There is a specific kind of bravery in being boring. It’s the courage to be the person who slows down the production line because a guard rail is loose. It’s the fortitude to endure the 11th joke of the day about your ‘paranoia.’ We tend to celebrate the heroes who pull people out of burning buildings, but we rarely celebrate the people who ensured the building didn’t burn down in the first place. I’ve realized that my practiced signature isn’t just a bit of vanity; it’s a commitment. When I sign that safety log, I am staking my reputation-my very identity-on the fact that I value reality over perception. Even if that reality is solitary.

Integrity vs. Luck

[Truth is often found in the silence of a closed carabiner.]

I realized then that the loneliness of being right is infinitely better than the camaraderie of being lucky. Luck is a fickle friend; it leaves you the moment the wind changes at 31 feet. Integrity, however, stays with you all the way to the ground.

I’ve made mistakes, too. Once, 41 weeks ago, I rushed a setup because I was tired of being the last one to finish. I skipped the secondary anchor point. Nothing happened. I didn’t fall. I didn’t even slip. But that night, I couldn’t sleep. The absence of that *click* haunted me more than any mockery ever could. It was a betrayal of the only thing I have out here: my integrity. I realized then that the loneliness of being right is infinitely better than the camaraderie of being lucky. Luck is a fickle friend; it leaves you the moment the wind changes at 31 feet. Integrity, however, stays with you all the way to the ground.

The Final Ascent

So, I will keep checking my harness. I will keep enduring the sweaters-and-knitting jokes. I will continue to be the ‘friction’ in a world that just wants to go fast.

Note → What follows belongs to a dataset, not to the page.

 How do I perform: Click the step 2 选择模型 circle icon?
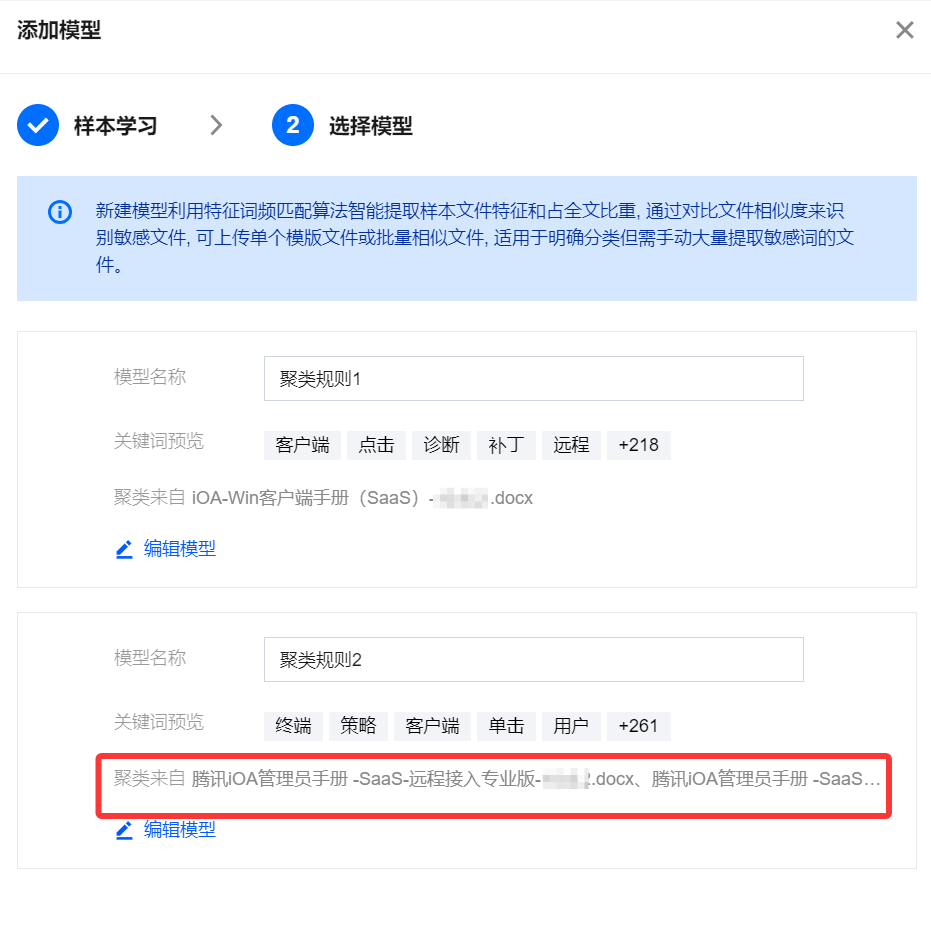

Because at the end of the shift, when the sun dips below the horizon and the 171 tools are packed away, I’m not looking for Miller’s approval. I’m looking for the sound of my own front door opening, and the voice of someone who doesn’t care how fast I climbed, only that I climbed back down. If that makes me lonely on the scaffolding, then so be it. Some sweaters are worth the time they take to knit.

FAST

Comradeship of Luck

VERSUS

SAFE

Solitude of Integrity

Is the fear of being ‘the slow one’ truly worth the weight of the alternative? If we cannot trust the person standing next to us to value their own life, how can we trust them with ours?